:: Aim of the task ::
Please print the data that follows, keeping every line exact.

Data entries
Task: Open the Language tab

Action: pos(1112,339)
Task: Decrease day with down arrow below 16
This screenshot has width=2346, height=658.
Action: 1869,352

:: Output of the task ::
Task: Open the Language tab

Action: pos(1112,339)
Task: Decrease day with down arrow below 16
This screenshot has width=2346, height=658.
Action: 1869,352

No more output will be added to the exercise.